平成31年、明けましておめでとうございます。

 平成31年元旦、布施高校の生徒の皆さん、保護者の皆様、そして教職員の方々、明けましておめでとうございます。今年もよろしくお願いします。

 そして布施高校をめざして勉強に励んでいる受験生のみなさん、体調管理は大丈夫ですか?今日は、元旦。今日1日は正月気分を味わってリラックスしましょう。そして、明日からの勉強に向けてエネルギーを貯めましょう。

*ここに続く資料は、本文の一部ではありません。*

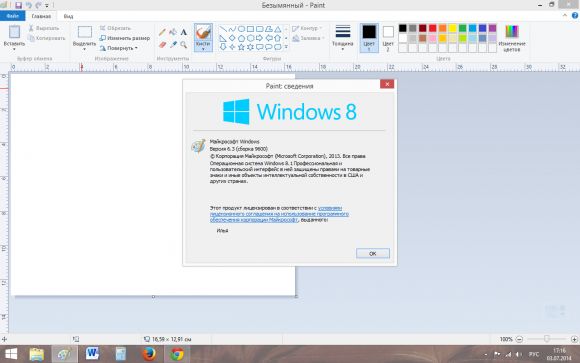580x363 pixels.
Task: Select the Pencil tool
Action: pyautogui.click(x=162, y=32)
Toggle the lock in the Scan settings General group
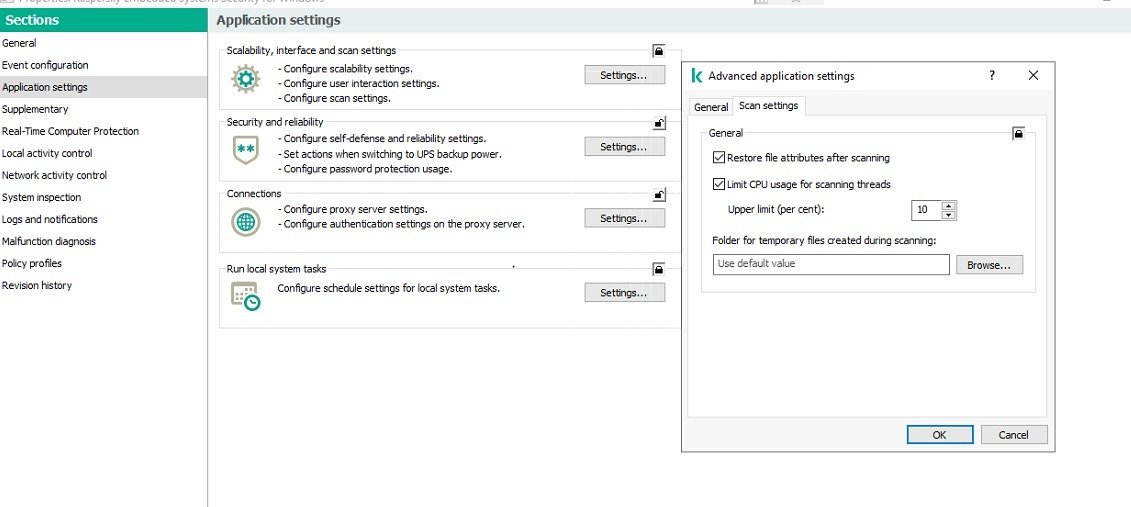 1018,133
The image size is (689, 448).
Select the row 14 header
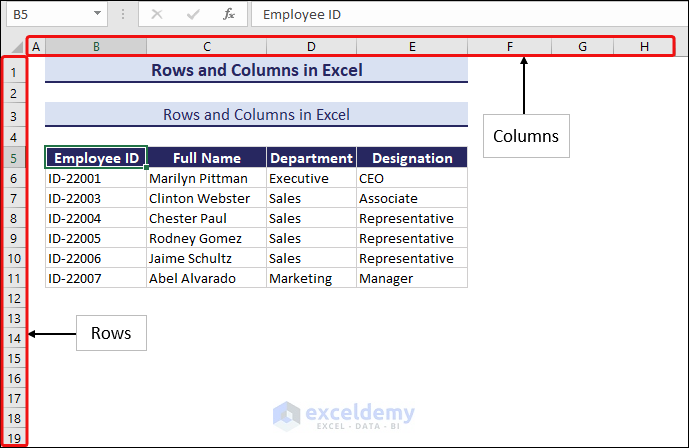[x=14, y=338]
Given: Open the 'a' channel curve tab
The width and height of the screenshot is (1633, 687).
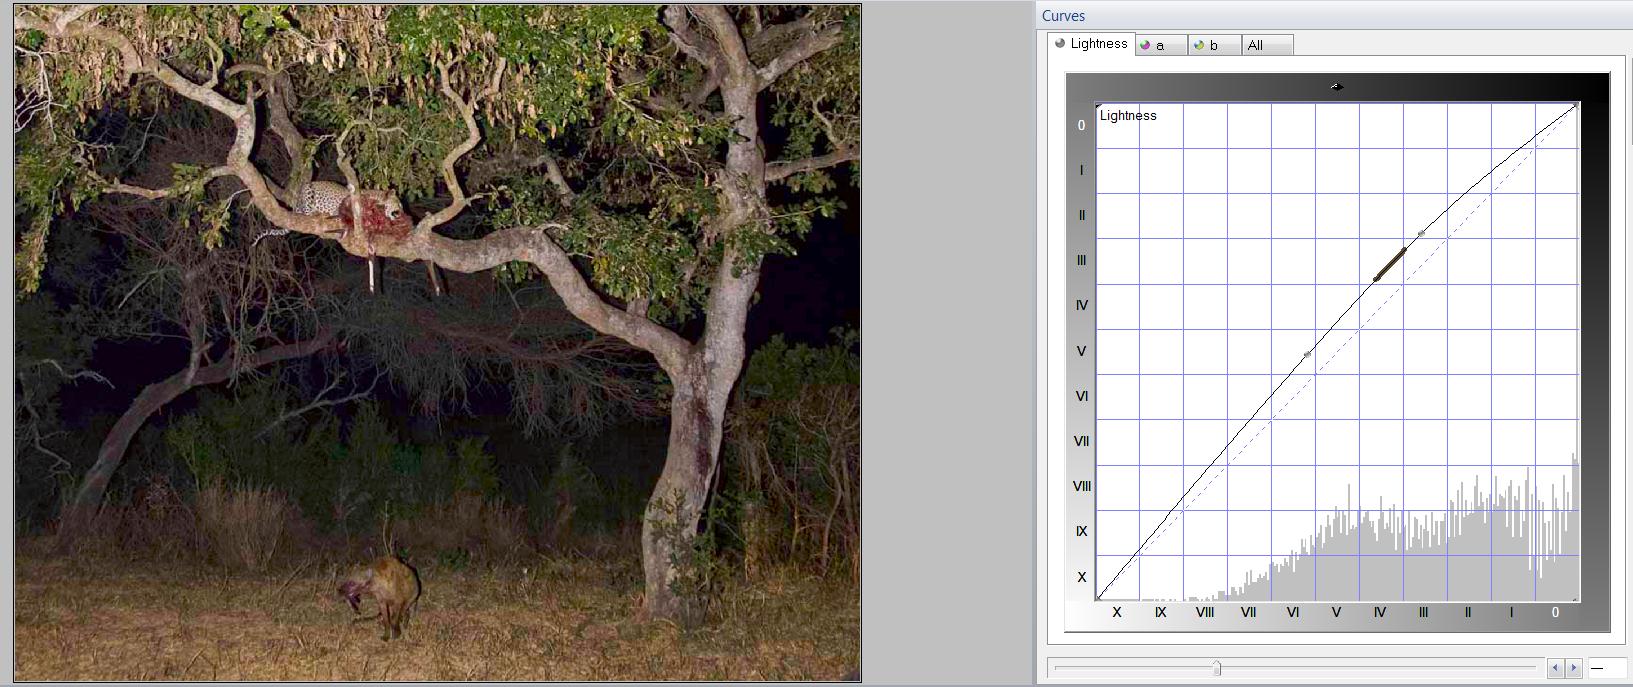Looking at the screenshot, I should pos(1160,45).
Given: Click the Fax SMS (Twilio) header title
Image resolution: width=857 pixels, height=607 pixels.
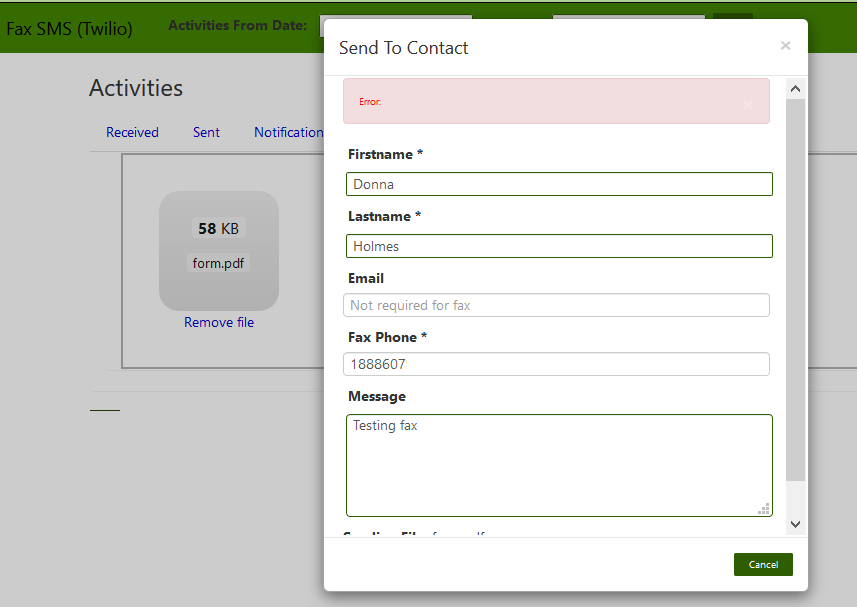Looking at the screenshot, I should pyautogui.click(x=69, y=28).
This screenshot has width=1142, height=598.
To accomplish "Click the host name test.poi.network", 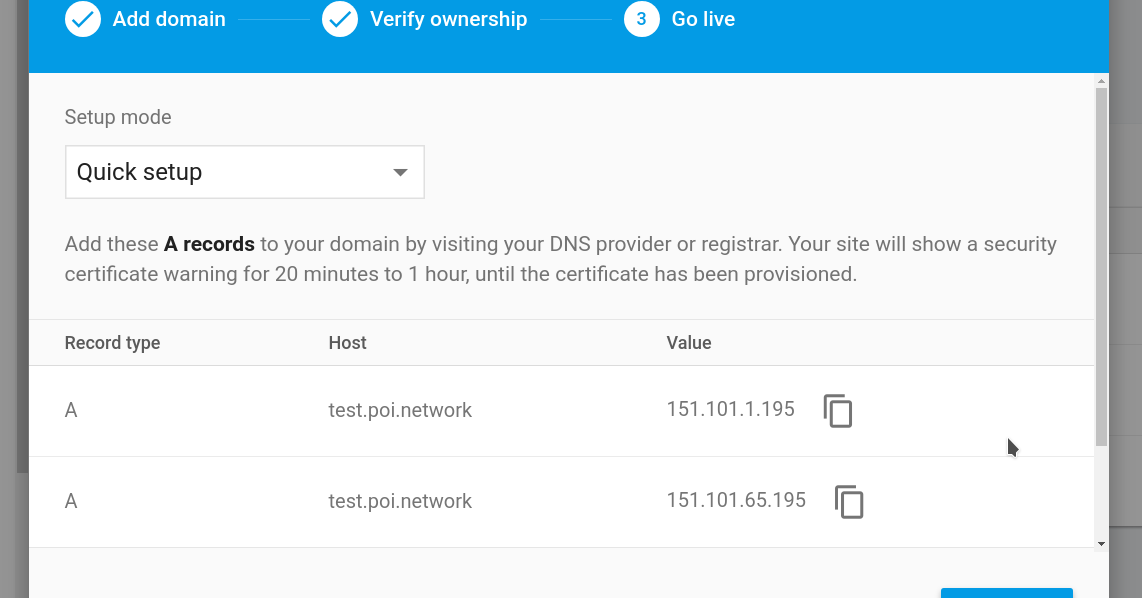I will click(x=400, y=410).
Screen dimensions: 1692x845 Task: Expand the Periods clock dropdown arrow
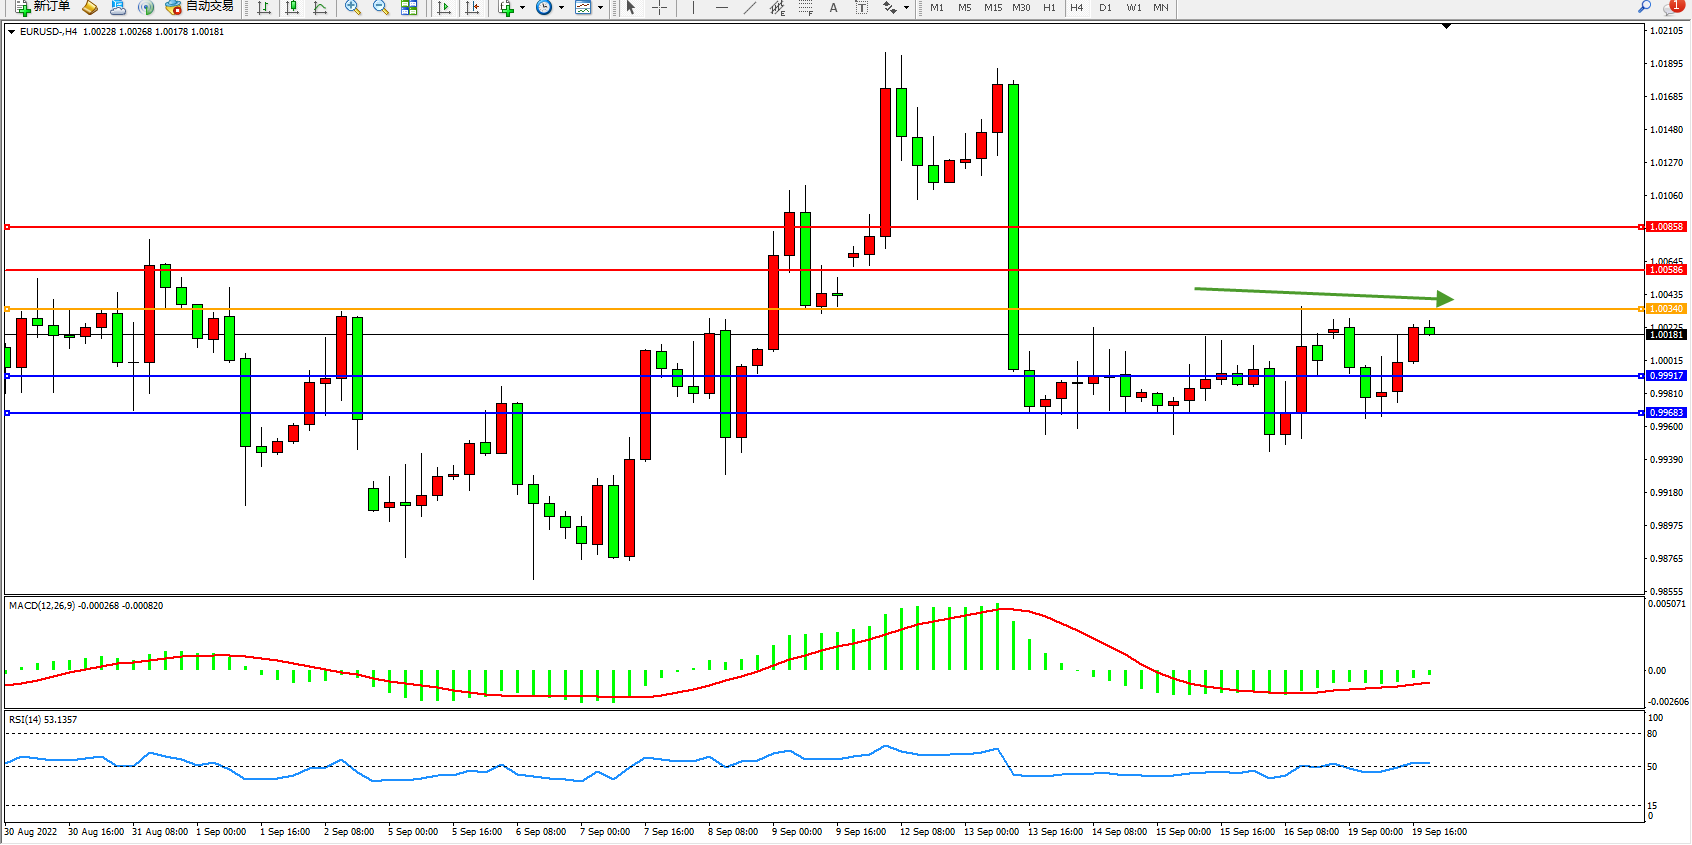coord(561,8)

 さて、私には元旦に行う恒例の"行事゛があります。それは、新聞4紙を買ってきてその社説を読むことです。朝日、読売、毎日、産経という日本のトップレベルの新聞の社説を読むことで、今の世界や日本、そして今年がどんな年になるのかの参考にしています。

 最初に朝日新聞。見出しは、「政治改革30年の先に 権力のあり方を問い直す」ということで、約30年ほど前に始まった小選挙区制について書いている。ご存知のように小選挙区制は、「二大政党制」を生み出す基盤となる選挙制度だが、小選挙区制が導入されたのちの政権交代は、一度のみ。それ以降は、一強多弱状態が続く国会について論説している。

 次は、読売新聞。見出しは「米中対立の試練に立ち向かえ 新時代に適した財政・社会保障に」。現在の世界情勢を米中の覇権争いととらえ、日本の国際社会での地位低下と取るべき道を説いている。欧米がポピュリズムと深刻な分断に悩まされている中で、日本の現状を次のようにとらえているのは、印象的である。

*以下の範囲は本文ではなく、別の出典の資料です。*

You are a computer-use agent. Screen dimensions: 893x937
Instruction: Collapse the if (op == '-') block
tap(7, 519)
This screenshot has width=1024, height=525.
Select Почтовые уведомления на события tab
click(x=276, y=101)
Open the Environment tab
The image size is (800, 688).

「日本は幸いにも、社会の極端な分断、極右・極左勢力の台頭、深刻な格差といった、欧米に見られる混乱から免れている。安定した社会を、治安の良さや、教育への熱意、勤勉の尊重といった美点とともに次代に引き継ぎたい」

3番目は毎日新聞。毎日新聞の社説は「次の扉へ AIと民主主義 メカニズムの違いを知る」。AIと民主主義というジャンルの違う概念を論じているのが印象的である。そこでは次のように指摘されていた。「なるほど!」と思わせる示唆である。

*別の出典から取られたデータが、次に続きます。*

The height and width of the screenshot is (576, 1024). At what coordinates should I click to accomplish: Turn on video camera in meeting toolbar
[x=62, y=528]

「民主主義の価値は試行錯誤を重ねるプロセスである。人間は一人ひとり違うからこそ、対話を続けて集団の共感を維持しようとする。処理の速さと分類を得意とするAIとは根本的にメカニズムが異なる。」

「議論をする。互いに認め合う。結論を受け入れる。リアルな肌触りを省いたら民主主義は後退する。」

最後に産経新聞。論説委員長の「年のはじめに」で「さらば『敗北』の時代よ」と題した論説を掲載した。平成の時代を「敗北の時代」としてとらえ、その原因を①奇跡の経済復興の慢心②30年間に18人の首相が入れ替わる政治の混乱③中国共産党独裁体制への支援をあげた。①、②はすぐさま腑に落ちるが、③は「?」と思わせる内容である。そのあとの説明を読んで、「そういう見方もあるのか・・・」と考えさせられた。

さて、布施高校の生徒の皆さん、今日1日どのように過ごしていますか?「1年の計は元旦にあり」と昔から言われますが、今日はどこかの新聞を読んで、世界や日本や、そしてこれからの社会のことについて、家族や友人と語ってほしいと思います。